* [PASSAGE SHOWN]:
Environmental (and Cultural) Benefits

Henry Bakker, Field Sparrow Farms

Feb 24. 2014

Page 2: Environmental (and Cultural) Benefits

Sustainability

sustain: provide with the basic necessities required to support or preserve life livelihood, or existence; maintain or keep (an action or process) going continuously

sustainable: “Ecology” (esp. of development) that conserves an ecological balance by avoiding depletion of natural resources; that may be maintained, esp. at a particular level

- Oxford Canadian Dictionary

Page 3: Environmental (and Cultural) Benefits

Our Common Future

Our Common Future, published in 1987 by the World Commission on Environment and Development (the Brundtland Commission), defined it as development that “seeks to meet the needs and aspirations of the present without compromising the ability to meet those of the future.”

- Oxford Concise Dictionary of Ecology

Page 4: Environmental (and Cultural) Benefits

Photosynthesis = Energy

There are many different types of ecosystem but the foundation of all of them, and therefore the basis for all life on earth, is photosynthesis.

It is the only way that energy is introduced into the system…Within an individual ecosystem photosynthesizers (such as plants, trees and grasses) provide the basic energy input.

Responsible grazing seeks to maximize solar collection through optimal plant management.

Page 5: Environmental (and Cultural) Benefits

The first law of thermodynamics

Energy is conserved, that is to say, indestructible. There is always the same total amount of energy in the universe. It can be neither created, nor destroyed; it just changes form, such as from chemical energy in fuel, to heat. Energy is simply available or unavailable for use.

Page 6: Environmental (and Cultural) Benefits

The second law of thermodynamics

The entropy of the universe tends to a maximum. Entropy is the measure of the degree of disorder in a system. As entropy increases systems evolve from a state of relative order to one of disorder. Entropy can also be thought of as a measure of the amount of unavailable energy in a system.

Page 7: Environmental (and Cultural) Benefits

Recycling

The fact that the earth is a closed system means that nothing can get out. All waste products must go somewhere.

The recycling of the materials necessary for life is an essential function of all ecosystems and the other physical and chemical processes on earth.

* [RECORDED DATA]:
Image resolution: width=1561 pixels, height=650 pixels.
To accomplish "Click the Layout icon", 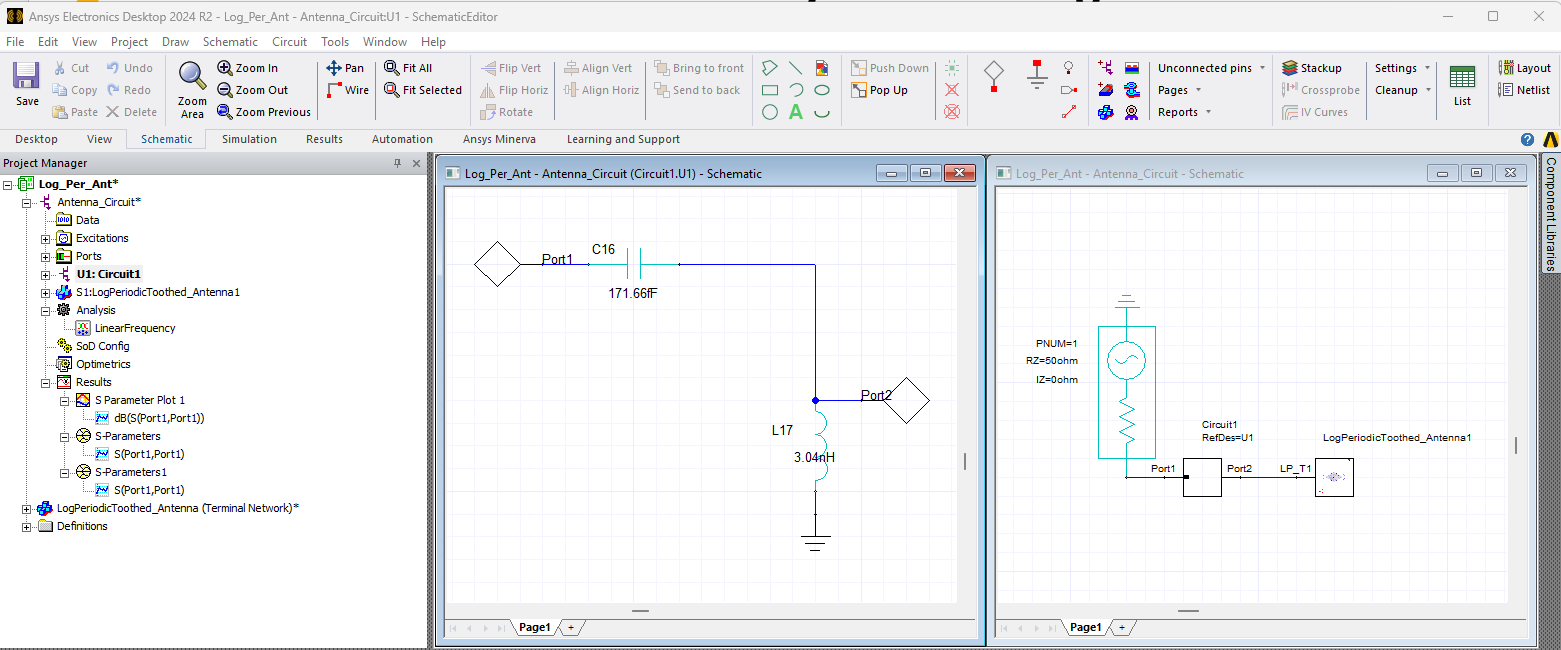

* [OBJECTIVES]:
(1) Using the environmental benefits slides, decide whether each statement agrees with them: (a) Our Common Future was published in 1987; (b) entropy measures the amount of available energy in a system; (c) the earth is described as an open system. Answer yes or no for each and quote the words that decide it.
(2) In the environmental benefits slides, what is named as the foundation of all ecosystems?
(3) From the environmental benefits slides, reproduce everything from "Page 7: Environmental" down to "processes on earth.".
The material isn't needed here.

* [ANSWERS FOR THIS EXERCISE]:
(1)
(a) Yes: "published in 1987 by the World Commission on Environment and Development"
(b) No: "a measure of the amount of unavailable energy in a system"
(c) No: "the earth is a closed system"

(2) Photosynthesis.

(3)
Page 7: Environmental (and Cultural) Benefits

Recycling

The fact that the earth is a closed system means that nothing can get out. All waste products must go somewhere.

The recycling of the materials necessary for life is an essential function of all ecosystems and the other physical and chemical processes on earth.